Après les Oscars qui ont célébré The Artist à Los Angeles, vous êtes partis à la recherche d’autres champions mondiaux dont pourrait s’enorgueillir la France.

Dans la période de pessimisme noir et de déclinisme que la France traverse, la victoire de Jean Duvardin aux Etats-Unis a donné un petit frisson de fierté à tout un pays. François Hollande et Nicolas Sarkozy ne s'y sont pas trompés : ils ont battu des records de vitesse pour déposer des félicitations sur Tweeter. Le cinéma français champion, mais y a-t-il beaucoup d’autres secteurs dont on peut en dire autant ? La réponse est : oui (tant mieux), mais pas tant que çà (hélas). Si on réfléchit un instant, on pense à deux industries indiscutables et imbattables : l’aéronautique - avec Airbus - et le luxe - avec les marques de LVMH, Hermès, le champagne, les grands vins. Si on réfléchit un instant de plus, on ajoute le nucléaire et les transports (les exportations de TGV) mais on sait qu’il y a eu des échecs cuisants. Mais pour continuer, il faut réfléchir encore un peu plus.

Parce que la suite saute moins aux yeux ?

Disons qu’elle est moins nette. Il est difficile de mettre les constructeurs automobiles français parmi les champions mondiaux - ils sont en Allemagne, aux Etats-Unis et au Japon. Les laboratoires pharmaceutiques sont moins en vue qu’auparavant. Les machines-outils dont raffolent les pays émergents sont ailleurs. Alors, il y a quand même d’autres champions, moins connus, sur la première marche, et pas seulement les producteurs de foie gras.
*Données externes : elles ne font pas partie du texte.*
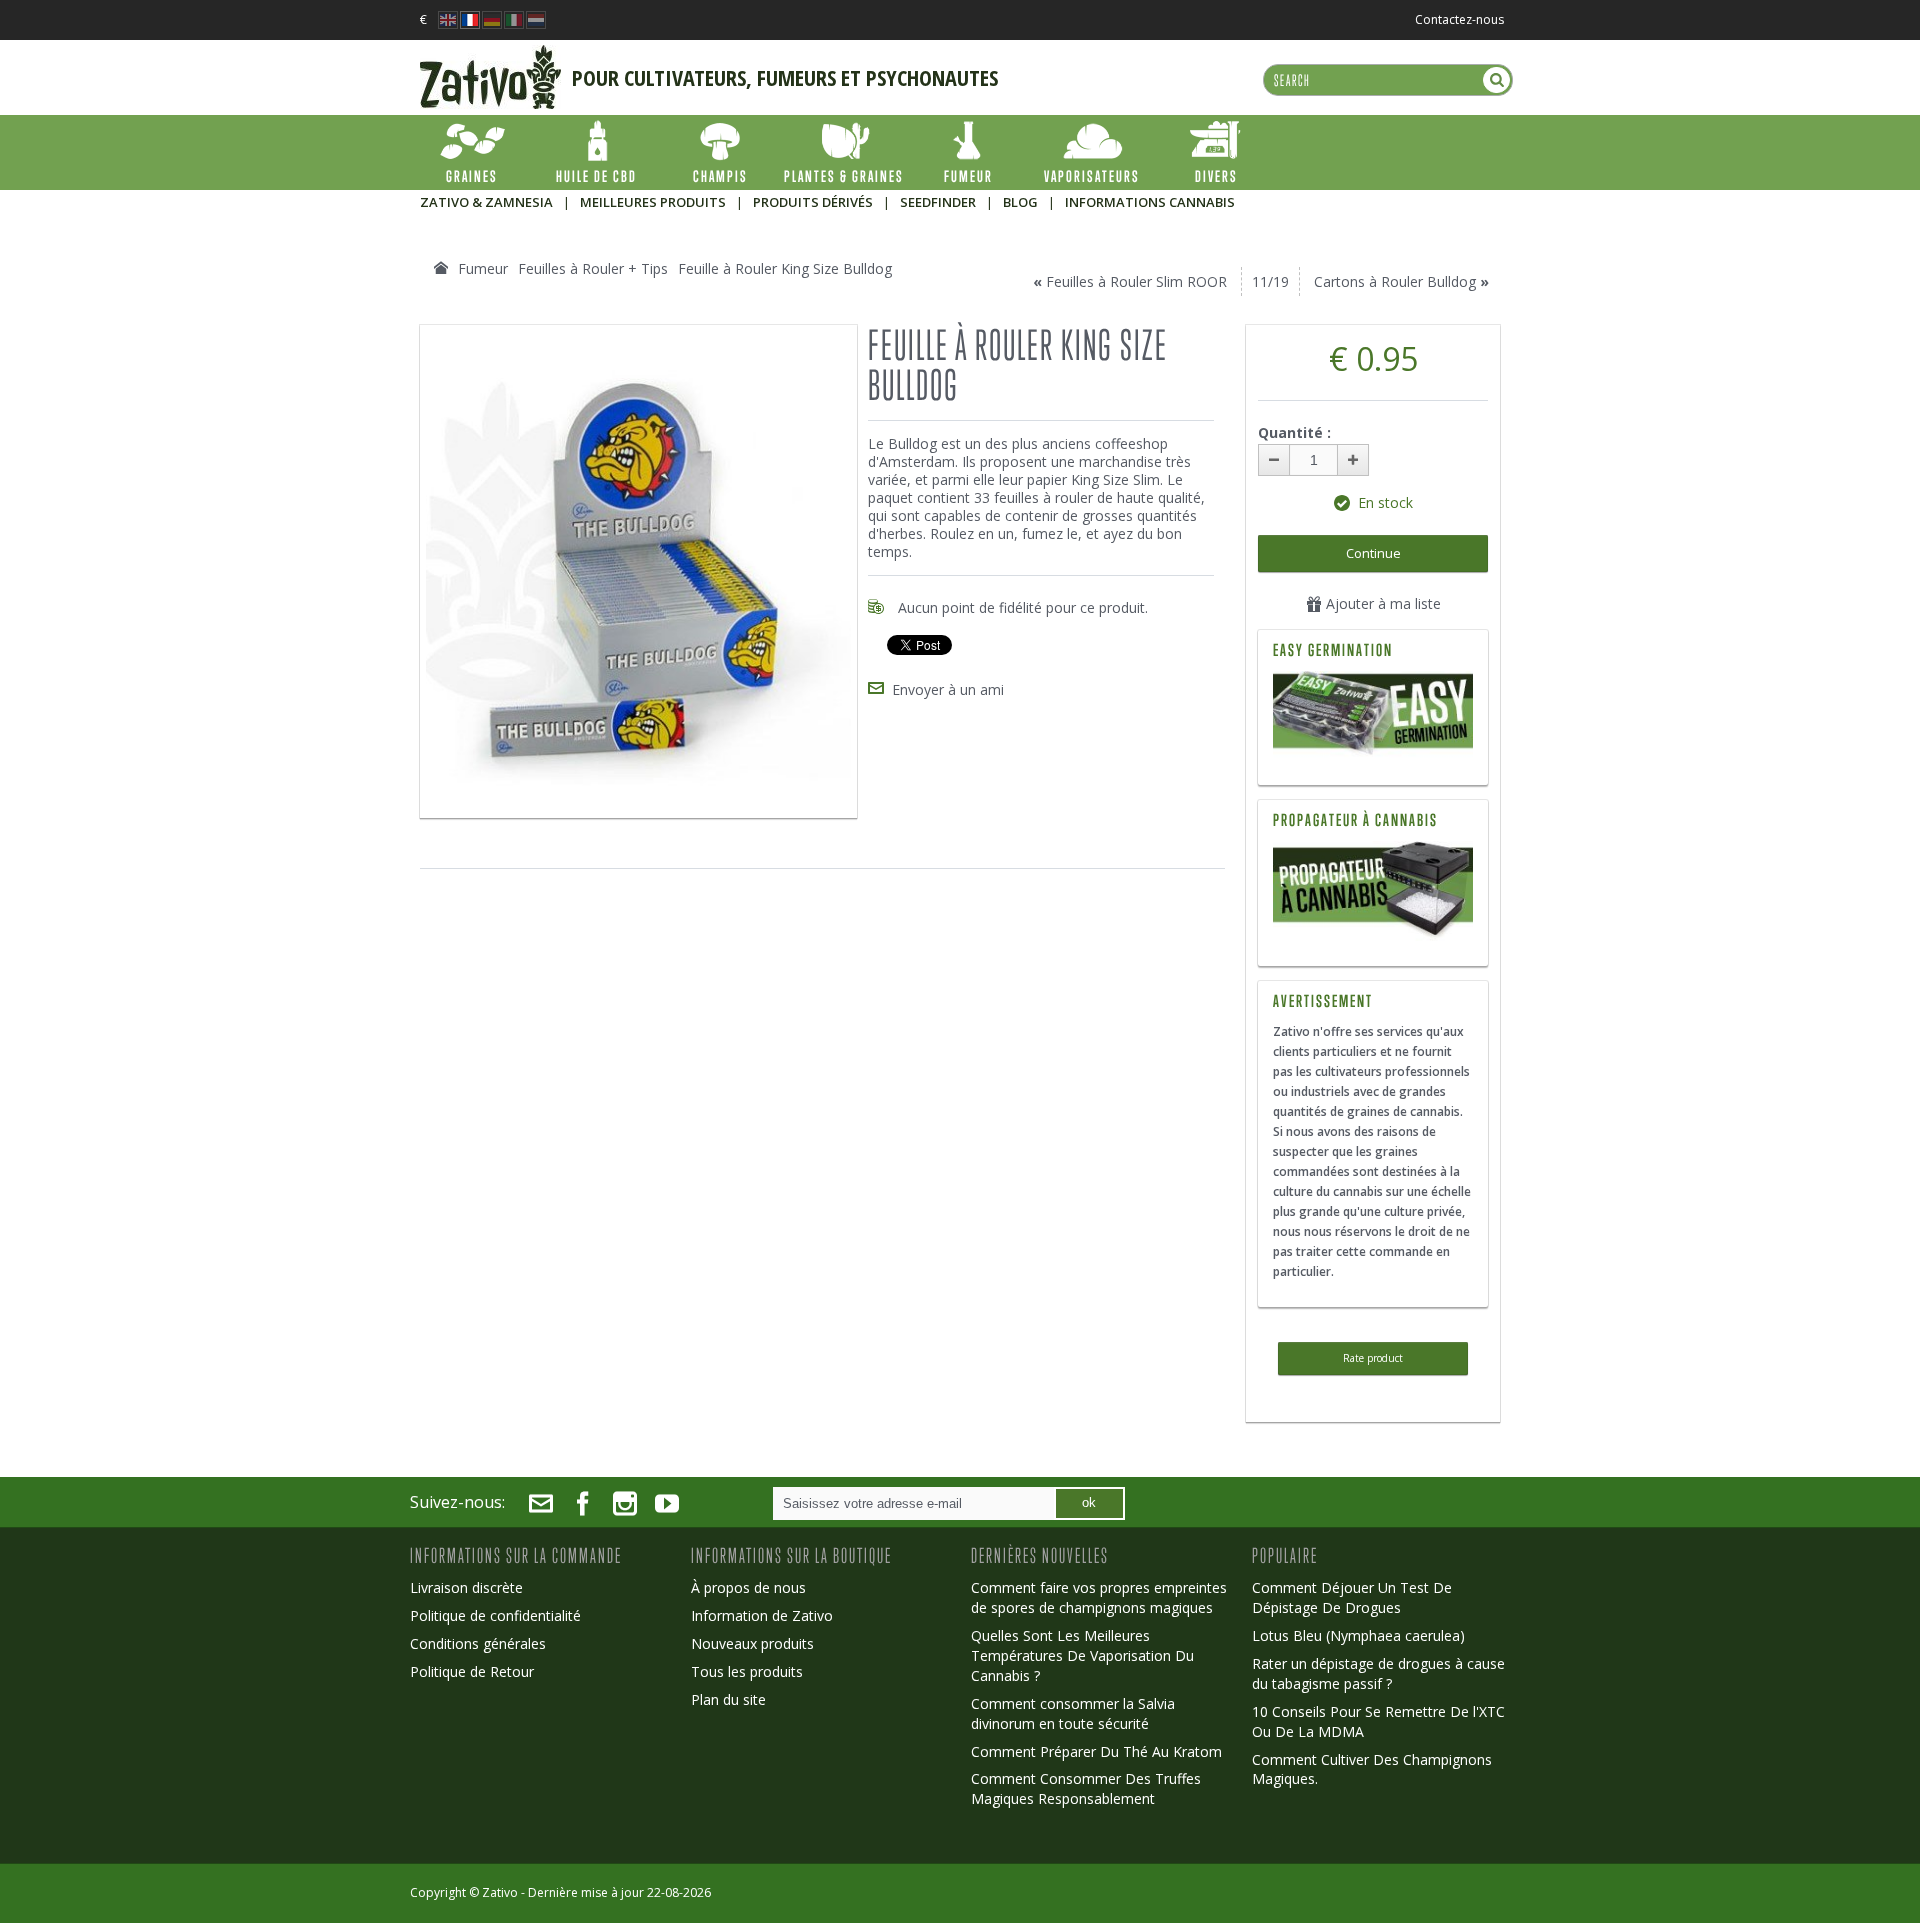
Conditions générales (478, 1643)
La France est la première destination touristique au monde (on parle de 20 millions de touristes chinois par an dans dix ans), elle est aussi leader reconnu dans les services : la distribution d’eau avec Veolia et d’électricité avec EDF. C’est encore un groupe français, la Snecma, qui fabrique, avec l’américain General Electric, le moteur d’avion le plus vendu au monde, le CFM-56. Qui le sait ? Enfin, dans plusieurs spécialités médicales, les français sont les meilleurs.
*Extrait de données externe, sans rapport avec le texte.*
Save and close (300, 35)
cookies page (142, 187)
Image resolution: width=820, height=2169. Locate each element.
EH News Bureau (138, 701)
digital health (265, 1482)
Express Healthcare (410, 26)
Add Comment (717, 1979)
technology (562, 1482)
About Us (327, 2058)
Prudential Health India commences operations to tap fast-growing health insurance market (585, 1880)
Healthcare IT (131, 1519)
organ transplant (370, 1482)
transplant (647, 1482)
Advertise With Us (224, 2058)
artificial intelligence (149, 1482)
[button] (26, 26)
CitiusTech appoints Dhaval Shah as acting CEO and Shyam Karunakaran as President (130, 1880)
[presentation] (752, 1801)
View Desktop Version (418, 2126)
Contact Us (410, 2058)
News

Mais vous disiez aussi qu’hélas il n’y en a pas assez ?

C’est le déficit du commerce extérieur qui le dit ! Nous n’avons pas assez de produits que les autres veulent acheter. Rien (Bruno) ne vous frappe dans l’énumération que je viens de faire ? … Il n’y a pas de champions des nouvelles technologies, du numérique, des énergies décarbonnées, des biotechnologies ou des neurosciences. Bref, les technologies de demain. On peut citer des belles réussites, comme Ubisoft (jeux vidéo) ou Dassault systèmes (logiciels complexes), mais c’est peu. L’explication est brutale : pas assez de dépenses de recherche dans les entreprises, pas assez de capitaux pour se développer. Nos ingénieurs sont bons. Mais, même si ça n’est pas politiquement correct de le dire, la marge des entreprises est plus faible ici qu’ailleurs. Voilà une des explications.
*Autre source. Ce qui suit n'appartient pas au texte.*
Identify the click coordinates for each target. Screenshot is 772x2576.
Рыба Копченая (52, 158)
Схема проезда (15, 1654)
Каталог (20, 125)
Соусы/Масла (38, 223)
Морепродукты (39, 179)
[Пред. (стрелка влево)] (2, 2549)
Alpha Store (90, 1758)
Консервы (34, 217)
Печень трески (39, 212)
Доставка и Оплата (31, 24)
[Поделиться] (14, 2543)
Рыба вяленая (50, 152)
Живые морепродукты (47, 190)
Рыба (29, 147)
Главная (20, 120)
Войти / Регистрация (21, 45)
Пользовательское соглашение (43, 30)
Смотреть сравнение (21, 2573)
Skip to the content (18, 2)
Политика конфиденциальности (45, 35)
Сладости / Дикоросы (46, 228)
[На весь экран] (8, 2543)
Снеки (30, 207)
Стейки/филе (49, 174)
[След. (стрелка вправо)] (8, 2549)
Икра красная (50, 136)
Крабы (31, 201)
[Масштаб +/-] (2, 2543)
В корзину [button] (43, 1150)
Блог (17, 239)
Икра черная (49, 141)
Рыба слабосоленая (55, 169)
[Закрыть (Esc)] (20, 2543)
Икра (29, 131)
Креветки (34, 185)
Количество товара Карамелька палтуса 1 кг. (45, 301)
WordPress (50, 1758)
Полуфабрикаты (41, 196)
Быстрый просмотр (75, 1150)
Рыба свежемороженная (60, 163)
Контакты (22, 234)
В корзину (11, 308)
Derrière l’écran de The Artist, vous nous repoussez vers le pessimisme !

Non, la France peut être fière de la santé des Français et de sa natalité. Mais The Artist montre la voie à emprunter : l’inventivité, l’ingéniosité et accepter aussi certaines règles du jeu dominantes, anglo-saxonnes. Mais il faut s’arrêter là : parce qu’on finirait par dire que les Etats-Unis et le monde aiment la France quand elle est muette.